Task prompt
Pictures in the listing should not be copied. Reproduce, word for word, each line from the one holding "2212x1063 pixels. Task: Open" through the final line.
----- Supplied entries -----
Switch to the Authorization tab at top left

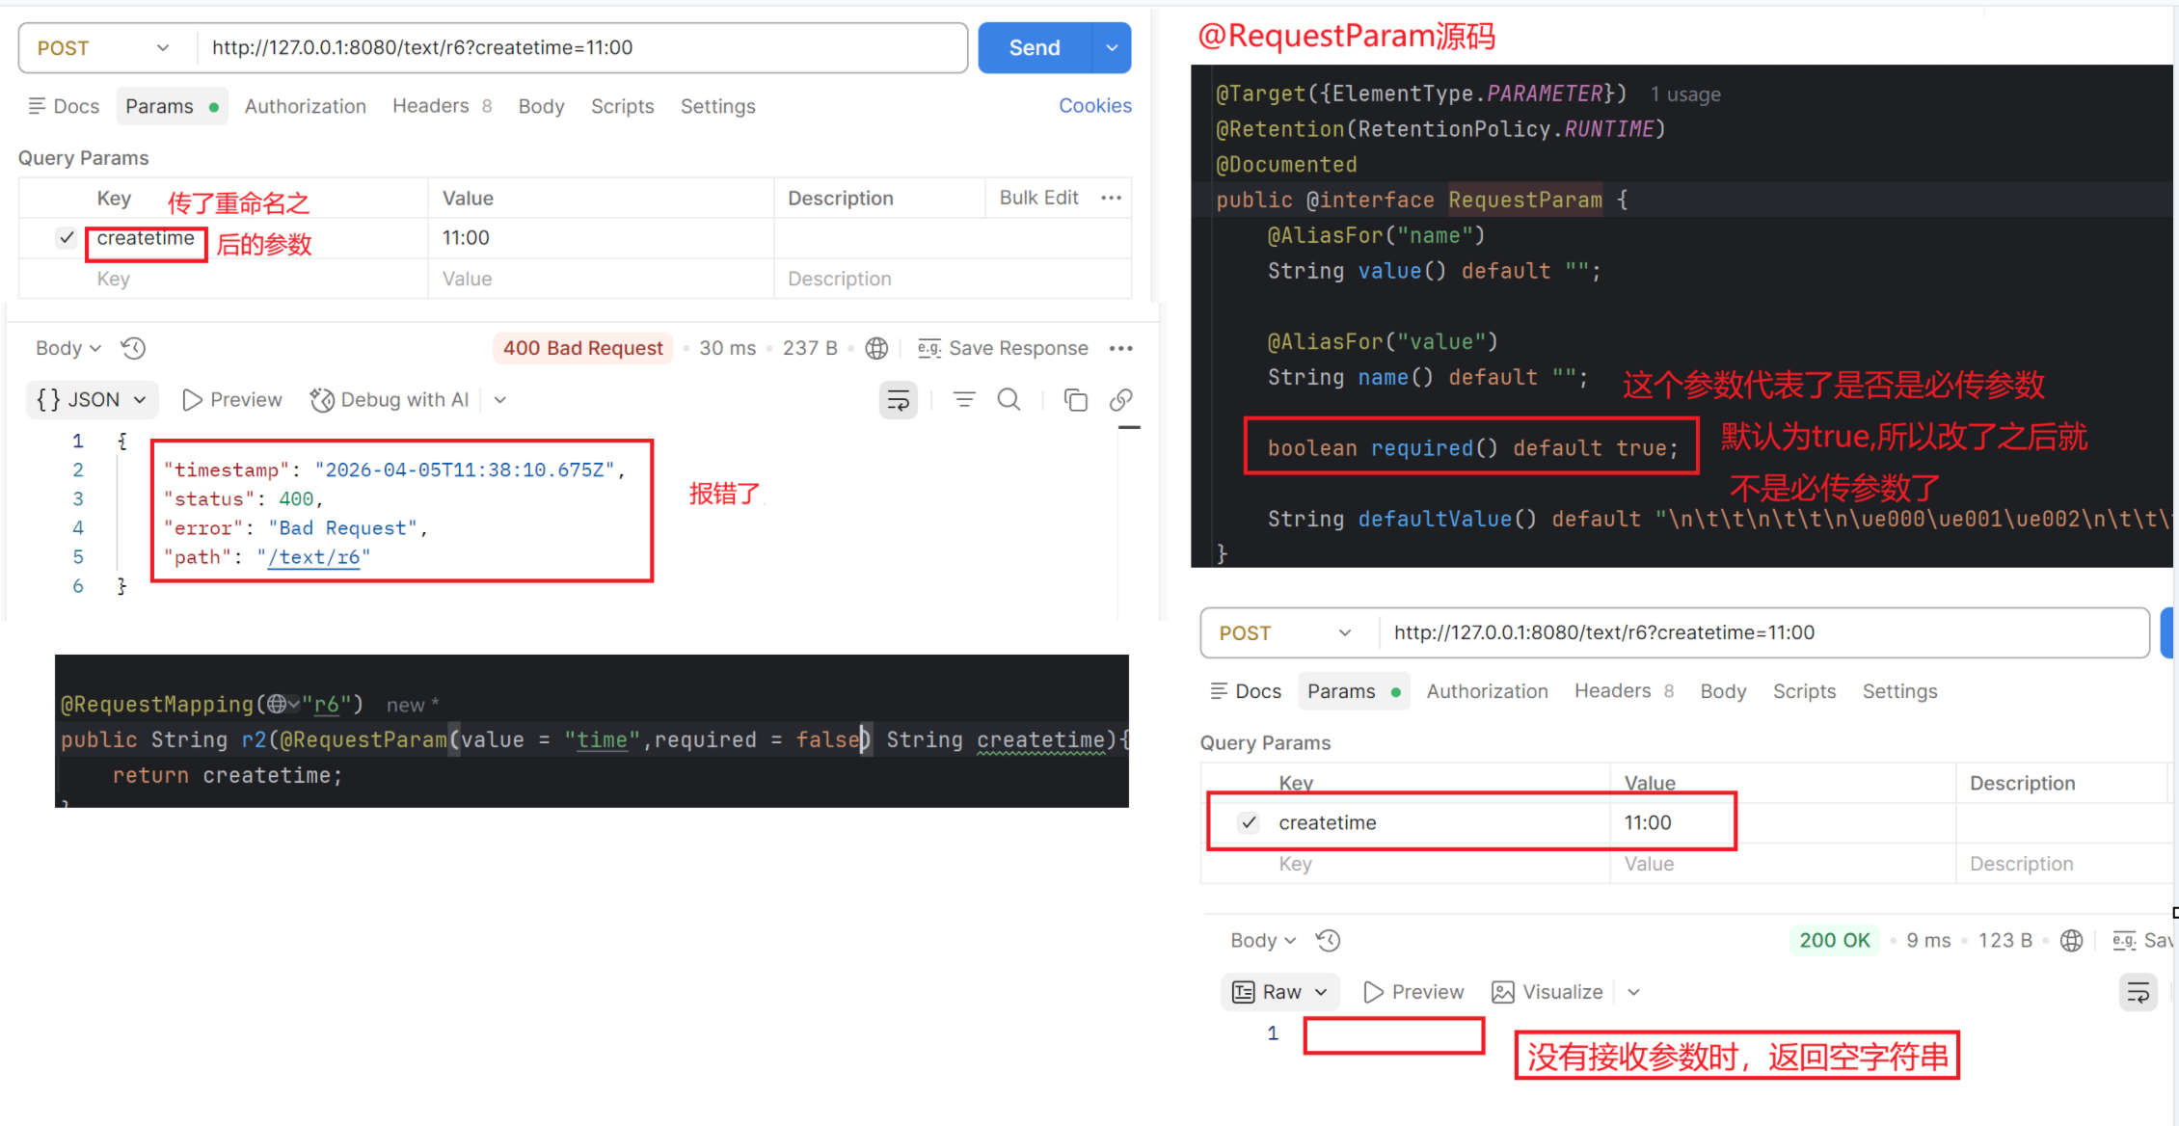(305, 106)
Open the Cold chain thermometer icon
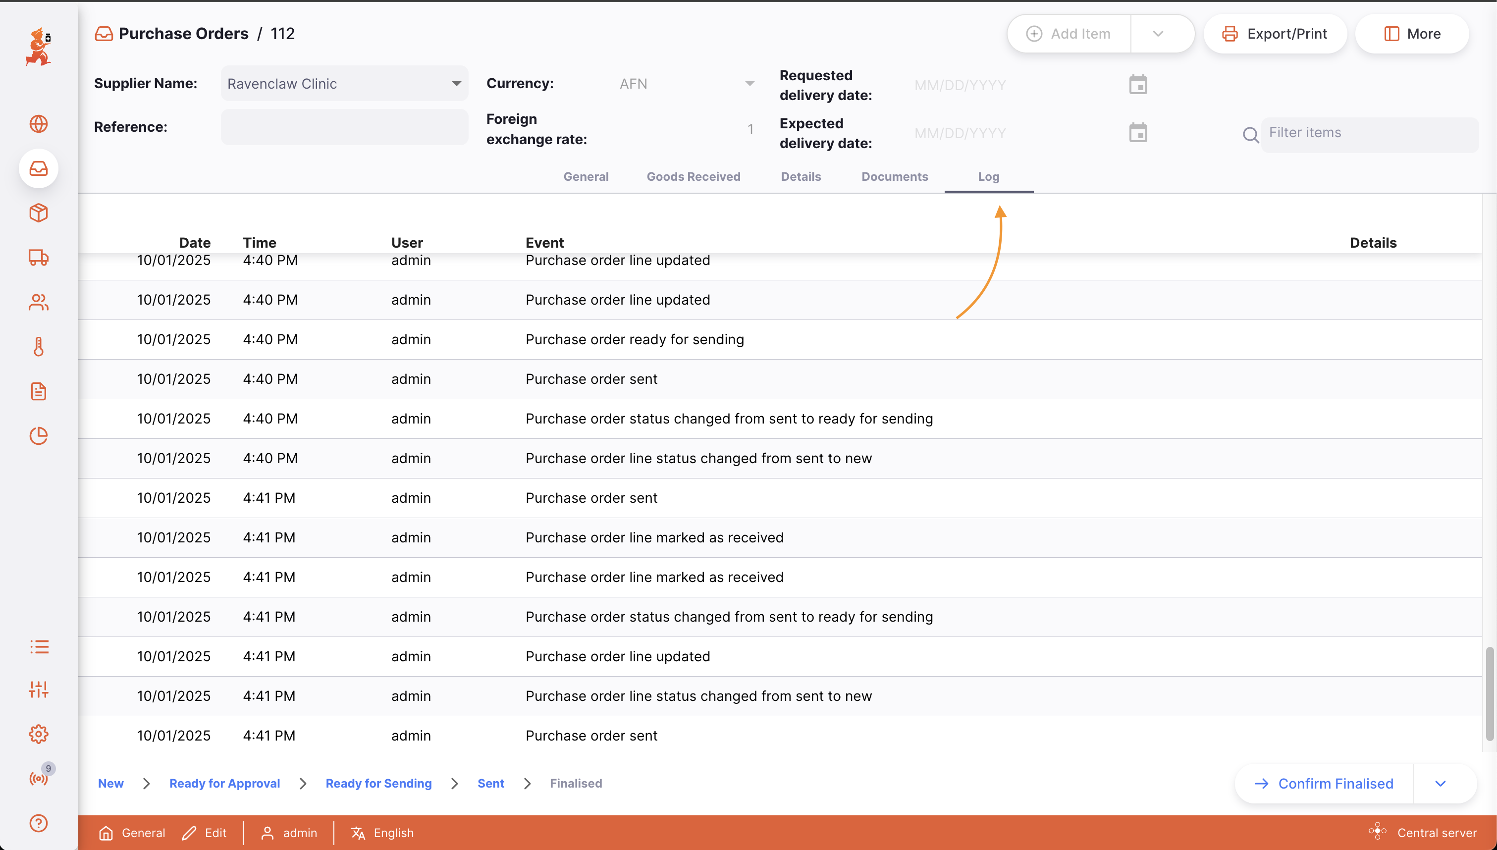 click(39, 347)
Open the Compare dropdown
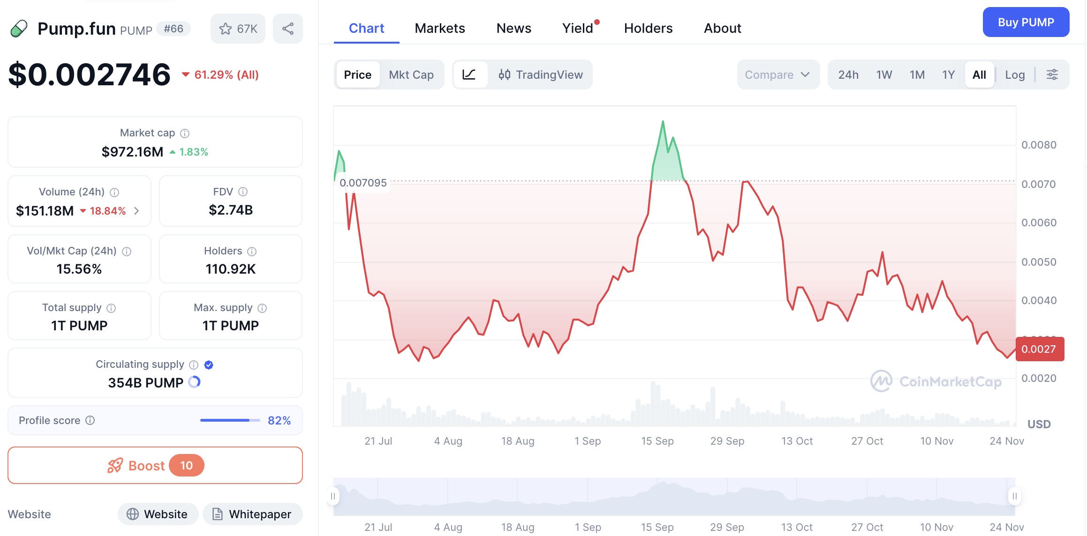The width and height of the screenshot is (1087, 536). pyautogui.click(x=777, y=74)
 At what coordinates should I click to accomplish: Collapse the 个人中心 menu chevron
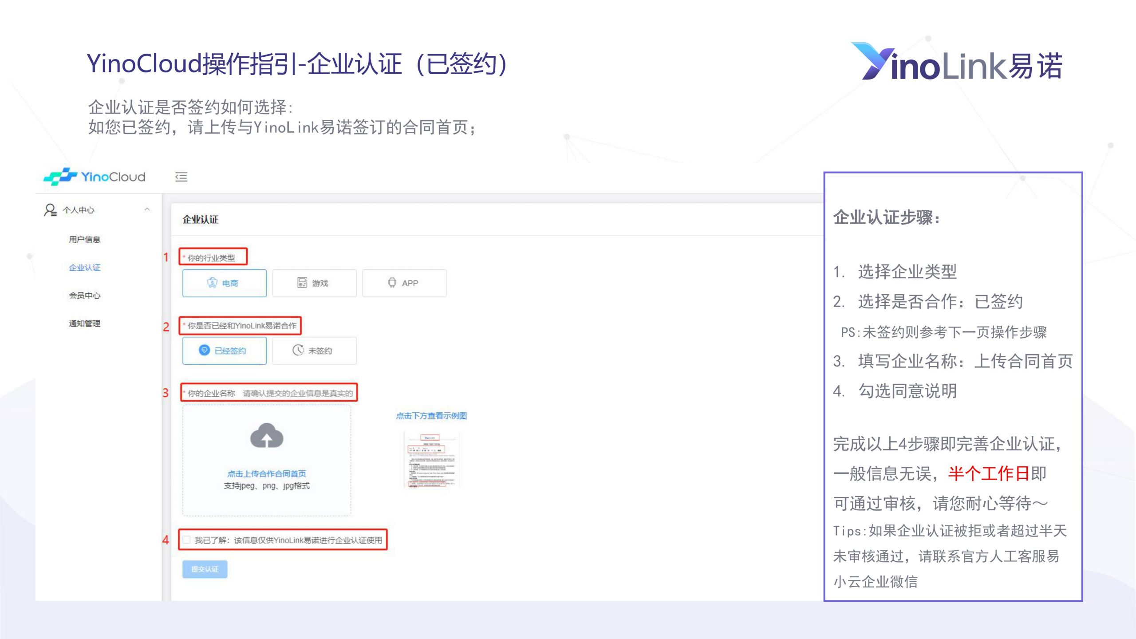[147, 209]
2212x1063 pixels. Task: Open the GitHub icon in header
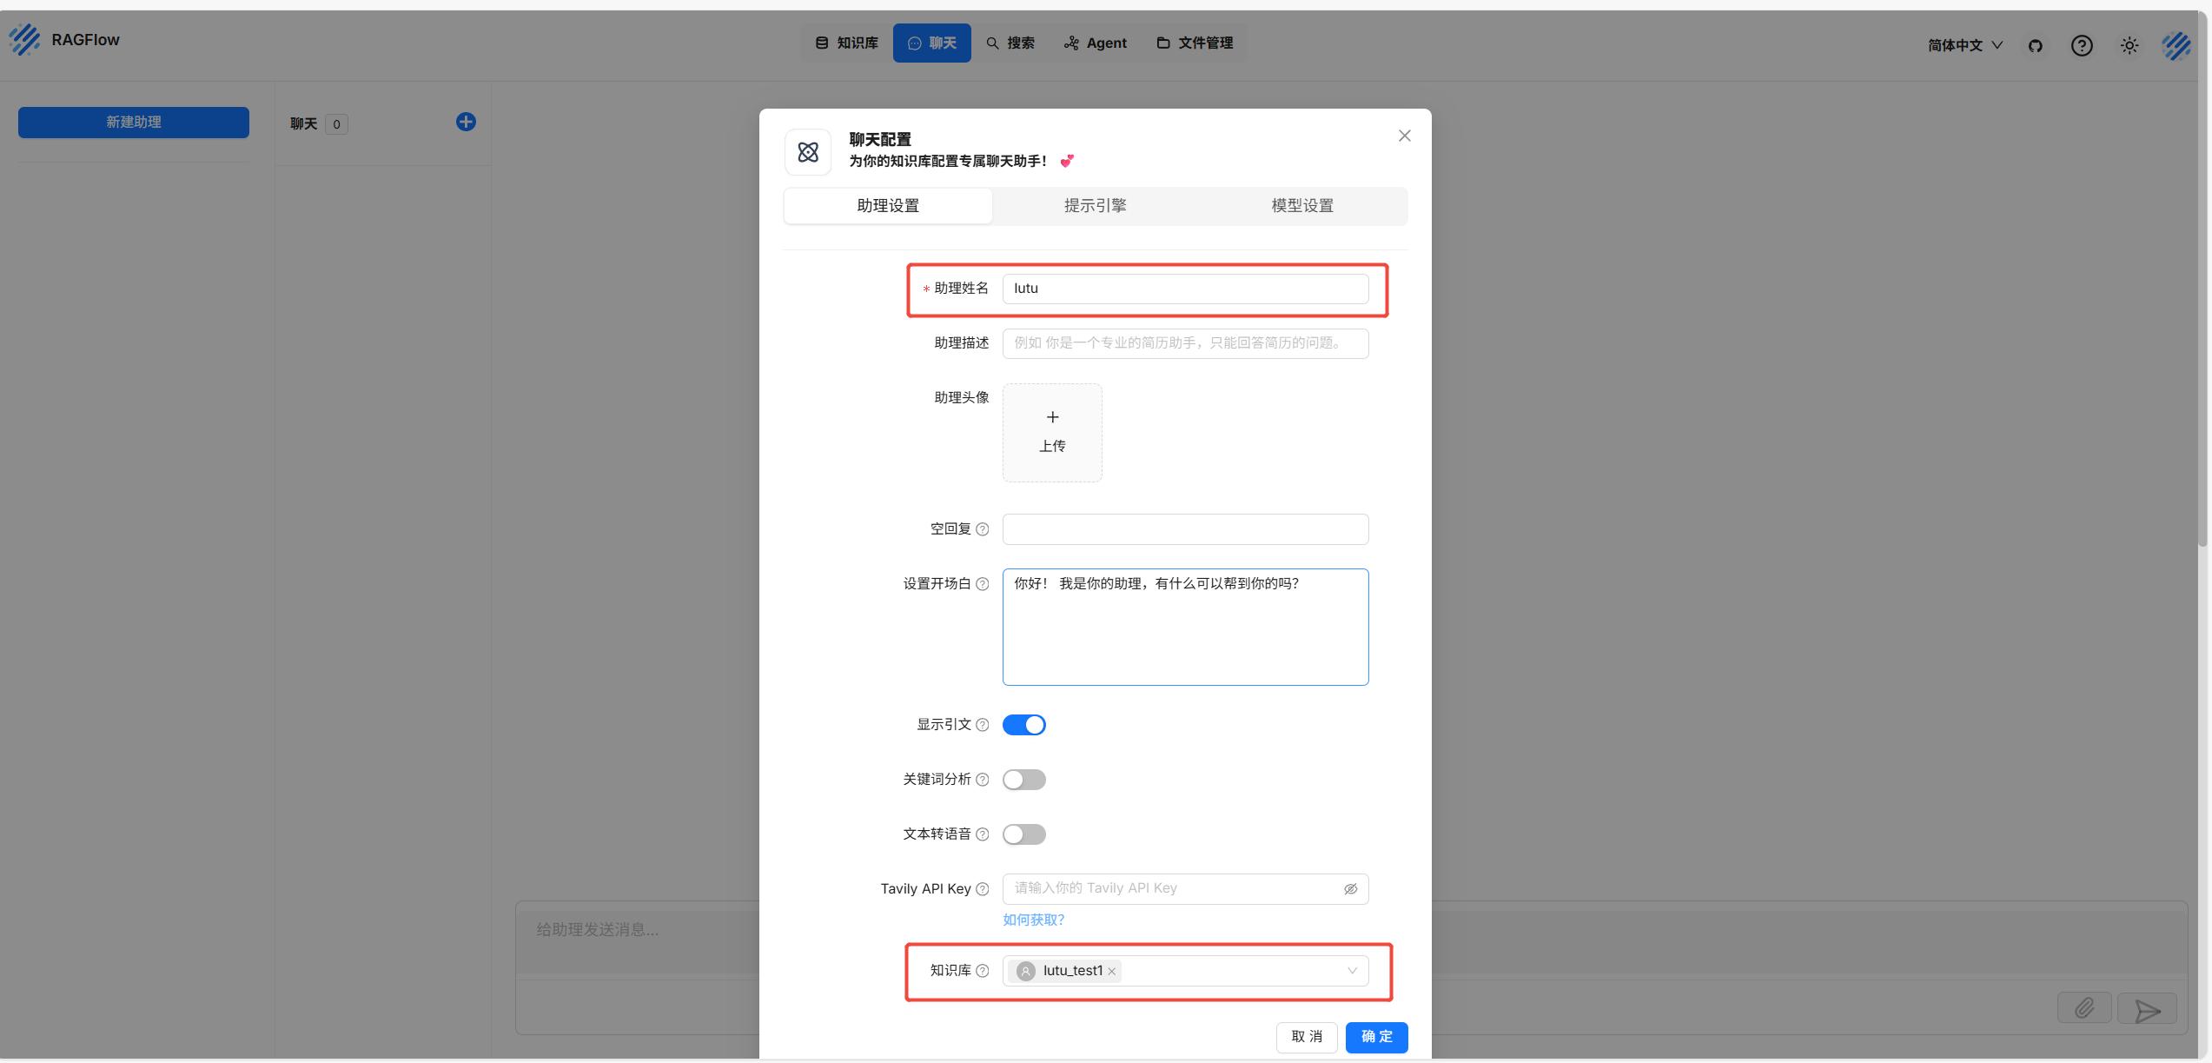coord(2035,46)
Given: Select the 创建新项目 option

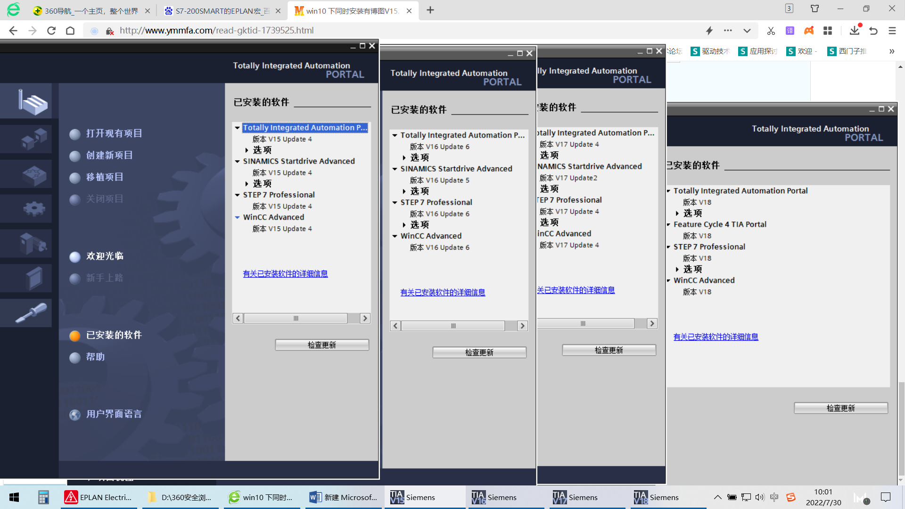Looking at the screenshot, I should [x=109, y=155].
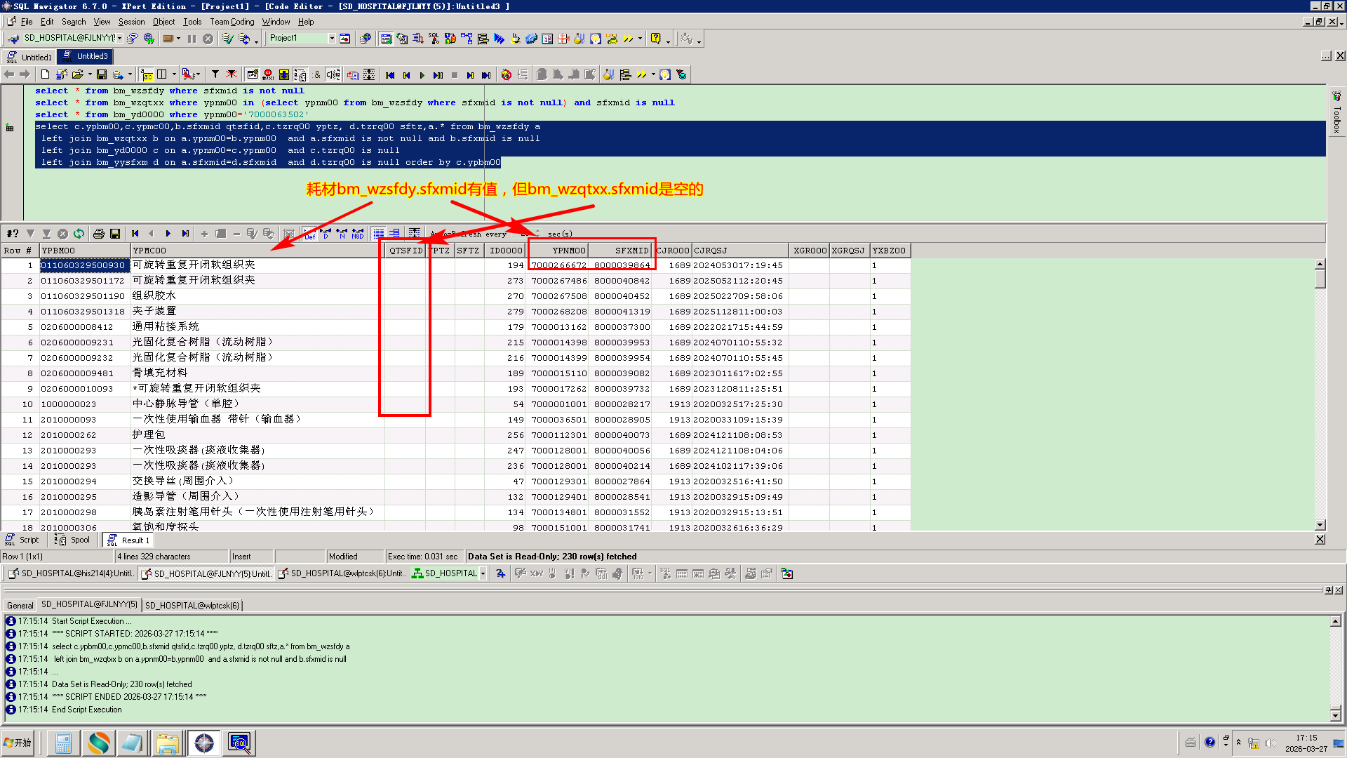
-----
Answer to the problem
2212x1063 pixels. Task: Open the GitHub icon in header
coord(2035,46)
Given: Select the 创建新项目 option

Looking at the screenshot, I should [x=109, y=155].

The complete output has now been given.